§ **ACTION ITEM**
Retype, without changes or pictures, only the lines that begin at the one containing "Given: Click the" and end at the last line of the records that follow.
* * * *
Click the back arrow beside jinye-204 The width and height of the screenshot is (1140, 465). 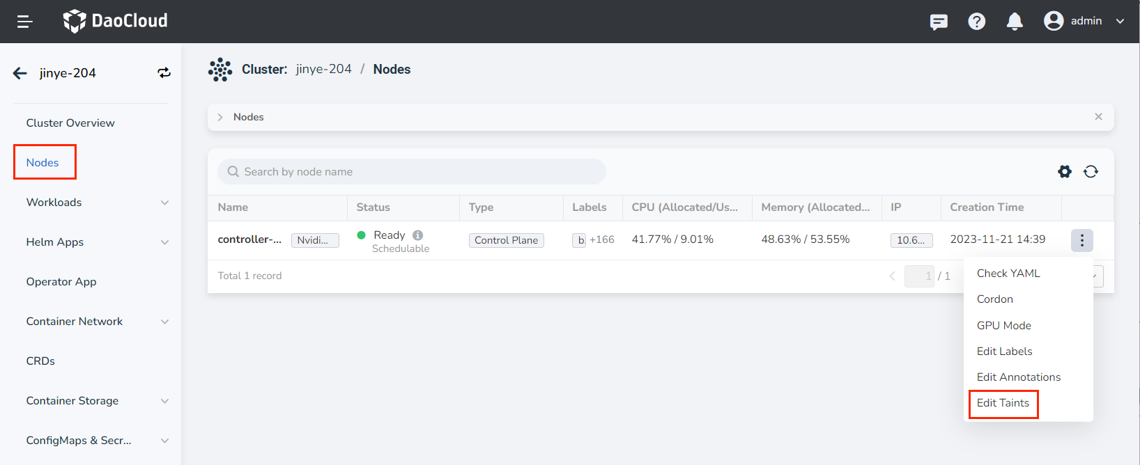tap(20, 73)
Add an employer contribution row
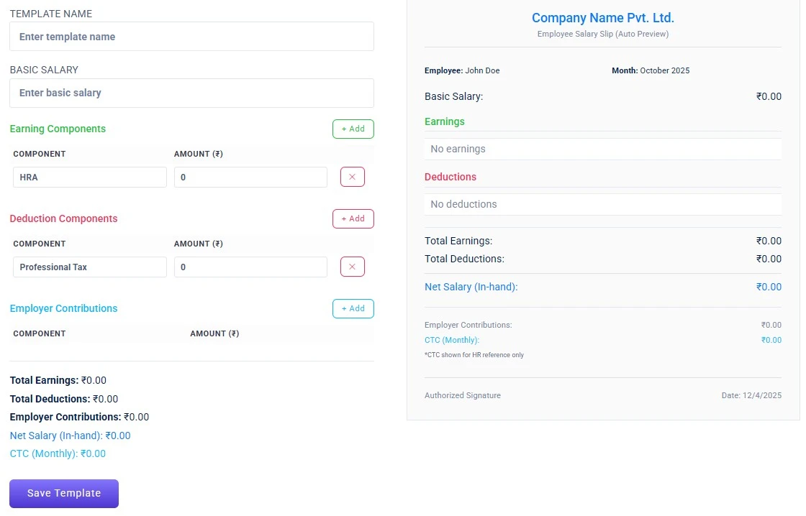Viewport: 806px width, 516px height. (x=353, y=308)
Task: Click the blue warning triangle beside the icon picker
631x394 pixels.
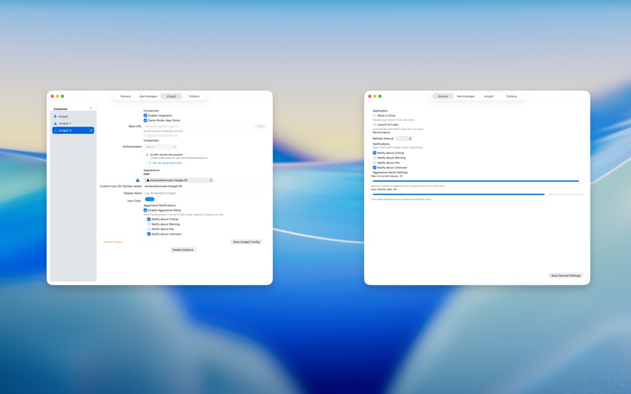Action: tap(138, 180)
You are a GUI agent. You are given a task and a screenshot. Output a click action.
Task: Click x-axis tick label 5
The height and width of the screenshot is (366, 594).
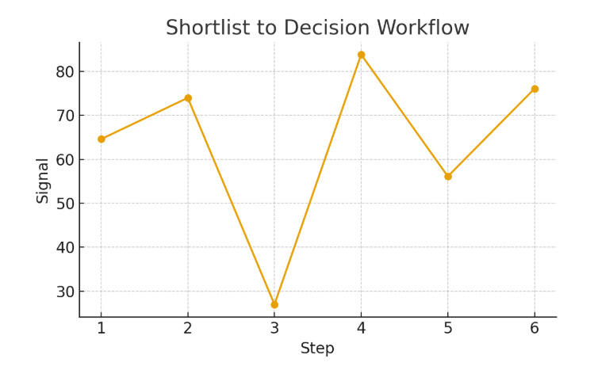(x=448, y=329)
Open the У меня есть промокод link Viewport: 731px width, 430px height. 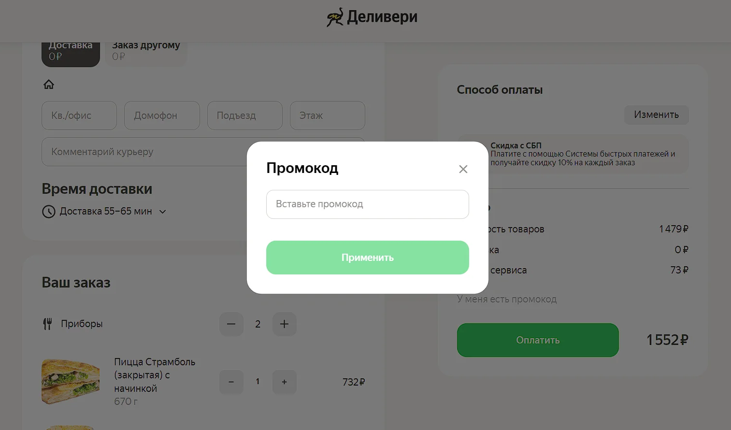click(507, 300)
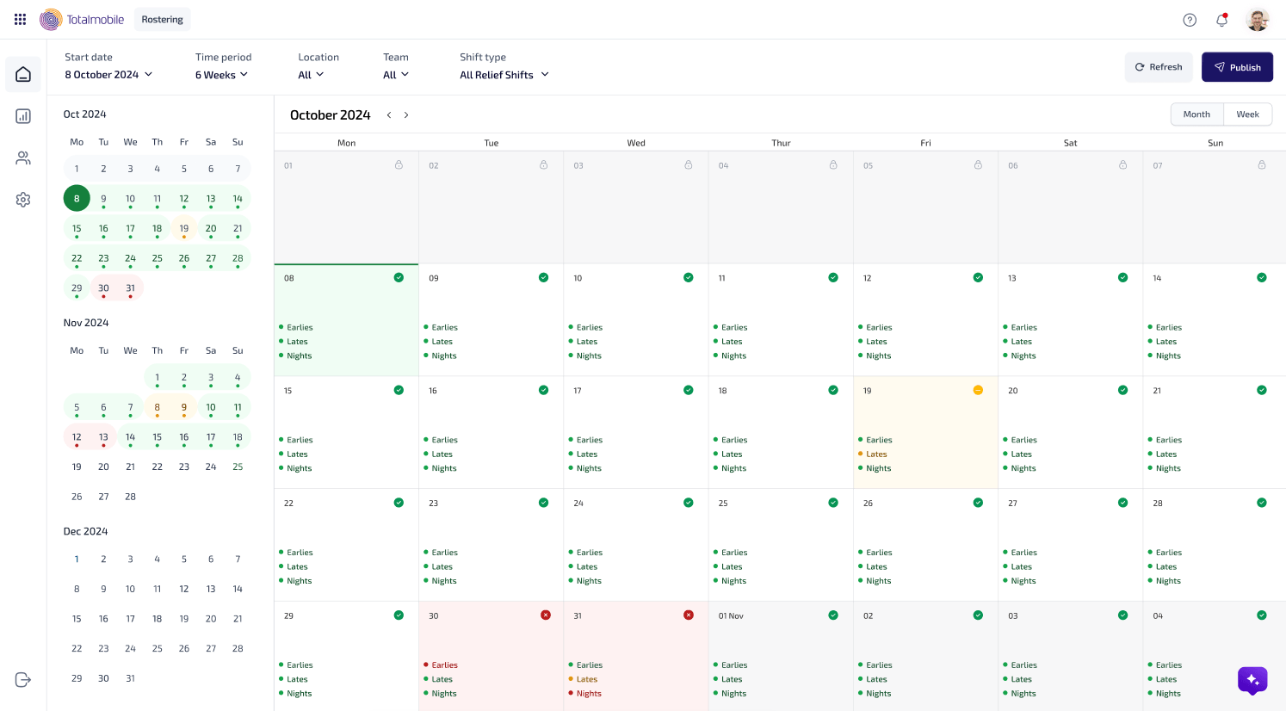Switch the calendar to Week view
Image resolution: width=1286 pixels, height=711 pixels.
coord(1247,114)
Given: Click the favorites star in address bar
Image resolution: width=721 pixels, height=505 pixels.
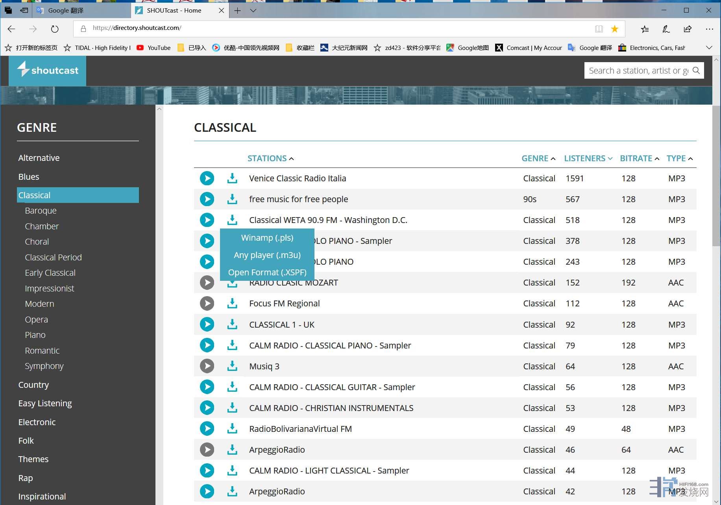Looking at the screenshot, I should coord(614,29).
* * * *
§ **RESULT OF THE TASK**
Given: Click the favorites star in address bar
Image resolution: width=721 pixels, height=505 pixels.
Looking at the screenshot, I should coord(614,29).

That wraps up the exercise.